La vitamina K, o naftochinone, appartiene al gruppo delle vitamine liposolubili che vengono accumulate nel fegato e non devono essere assunte costantemente attraverso il cibo. Questa sostanza, soprattutto in combinazione con la vitamina D, è molto utile per l’organismo perché aiuta ad innalzare le difese immunitarie e a proteggere le ossa. Può essere assunta attraverso diversi alimenti oppure con degli integratori alimentari specifici.
Vitamina K nell’alimentazione
La vitamina K può essere di tre tipi: K1, K2 e K3. La prima è di origine vegetale e interviene nei processi di coagulazione del sangue. La seconda, invece, è di origine batterica e viene prodotta nell’intestino. La sua funzione principale è aiutare l’assorbimento della microflora intestinale, migliorando i processi digestivi. Infine la vitamina K3, invece, è di origine sintetica e si trova nei farmaci anticoagulanti.

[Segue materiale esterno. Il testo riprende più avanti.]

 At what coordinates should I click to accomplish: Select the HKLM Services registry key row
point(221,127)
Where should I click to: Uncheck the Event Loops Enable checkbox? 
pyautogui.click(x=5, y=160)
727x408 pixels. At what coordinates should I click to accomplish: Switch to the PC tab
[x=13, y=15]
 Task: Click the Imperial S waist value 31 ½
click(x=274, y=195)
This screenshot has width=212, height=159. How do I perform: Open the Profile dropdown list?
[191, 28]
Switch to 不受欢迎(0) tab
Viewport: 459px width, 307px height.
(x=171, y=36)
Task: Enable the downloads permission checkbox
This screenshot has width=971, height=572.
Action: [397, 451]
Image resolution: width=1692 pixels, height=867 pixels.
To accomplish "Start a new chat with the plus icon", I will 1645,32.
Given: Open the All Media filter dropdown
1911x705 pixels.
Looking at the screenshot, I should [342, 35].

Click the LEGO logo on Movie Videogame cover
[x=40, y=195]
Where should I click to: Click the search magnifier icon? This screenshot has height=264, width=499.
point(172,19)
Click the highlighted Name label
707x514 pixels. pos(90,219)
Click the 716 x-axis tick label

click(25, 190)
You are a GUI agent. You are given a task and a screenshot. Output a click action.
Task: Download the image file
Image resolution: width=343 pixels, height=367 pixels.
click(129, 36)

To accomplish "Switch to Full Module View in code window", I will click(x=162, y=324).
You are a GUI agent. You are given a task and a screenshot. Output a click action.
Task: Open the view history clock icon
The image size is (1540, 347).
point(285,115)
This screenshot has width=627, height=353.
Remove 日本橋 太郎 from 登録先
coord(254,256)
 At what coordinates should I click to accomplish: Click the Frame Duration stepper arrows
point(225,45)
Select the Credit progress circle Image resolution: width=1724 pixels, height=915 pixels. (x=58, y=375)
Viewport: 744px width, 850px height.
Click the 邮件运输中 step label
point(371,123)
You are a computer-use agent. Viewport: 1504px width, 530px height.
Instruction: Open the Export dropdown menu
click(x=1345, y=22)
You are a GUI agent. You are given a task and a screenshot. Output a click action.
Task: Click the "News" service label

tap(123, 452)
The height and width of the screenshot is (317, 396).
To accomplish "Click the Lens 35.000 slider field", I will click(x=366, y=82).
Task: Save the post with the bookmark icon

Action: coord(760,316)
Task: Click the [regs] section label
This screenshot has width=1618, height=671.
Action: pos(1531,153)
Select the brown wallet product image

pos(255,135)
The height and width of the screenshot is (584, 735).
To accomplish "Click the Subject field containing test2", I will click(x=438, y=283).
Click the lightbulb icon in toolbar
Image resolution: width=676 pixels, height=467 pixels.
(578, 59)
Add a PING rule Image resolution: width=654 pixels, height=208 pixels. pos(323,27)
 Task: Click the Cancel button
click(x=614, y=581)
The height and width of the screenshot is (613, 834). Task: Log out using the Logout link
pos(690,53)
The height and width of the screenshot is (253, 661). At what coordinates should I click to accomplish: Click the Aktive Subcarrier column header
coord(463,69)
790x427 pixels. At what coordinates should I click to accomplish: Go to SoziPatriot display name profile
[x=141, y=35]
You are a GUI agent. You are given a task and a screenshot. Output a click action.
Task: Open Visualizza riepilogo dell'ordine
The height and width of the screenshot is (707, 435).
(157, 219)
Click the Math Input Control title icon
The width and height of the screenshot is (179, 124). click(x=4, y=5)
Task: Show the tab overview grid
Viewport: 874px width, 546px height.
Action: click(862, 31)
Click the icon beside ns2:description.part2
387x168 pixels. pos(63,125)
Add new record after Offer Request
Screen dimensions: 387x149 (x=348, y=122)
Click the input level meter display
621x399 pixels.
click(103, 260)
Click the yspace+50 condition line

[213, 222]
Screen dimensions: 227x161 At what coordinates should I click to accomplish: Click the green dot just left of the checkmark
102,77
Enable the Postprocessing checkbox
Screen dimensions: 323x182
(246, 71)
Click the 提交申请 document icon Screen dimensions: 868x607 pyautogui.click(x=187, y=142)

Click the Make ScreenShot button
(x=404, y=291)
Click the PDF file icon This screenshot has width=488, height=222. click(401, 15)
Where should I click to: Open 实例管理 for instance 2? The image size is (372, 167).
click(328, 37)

I cibi ricchi di questa vitamina sono principalmente di ordine vegetale come: prugne, uva, fichi e kiwi, pomodori, cavoli e cime di rapa. Anche la verdura a foglia larga come l’insalata, i broccoli e gli spinaci contengono questa importante sostanza che aiuta a prevenire l’osteoporosi e aiuta il fegato a produrre i fattori di coagulazione. Inoltre, è necessario ricordare che la vitamina K viene prodotta dal nostro organismo, in particolare dal fegato e dall’intestino.
Eccessi e carenze
Nonostante questa vitamina sia importante per l’organismo è sempre consigliato consumarla in giuste quantità. L’eccessiva assunzione potrebbe portare a trombosi, anemia, vampate di calore e vomito. Questo può essere riscontrato nei neonati che hanno assunto alte dosi di integratori vitaminici e può portare a sintomi tipici dell’itterizia.
Al contrario la carenza può provocare perdita di sangue dal naso e dalle gengive ed emorragie celebrali. Essa è causata da patologie che impediscono il normale assorbimento intestinale.
In ogni caso è sempre necessario rivolgersi al proprio medico o farmacista per assumere le giuste quantità di questa vitamina.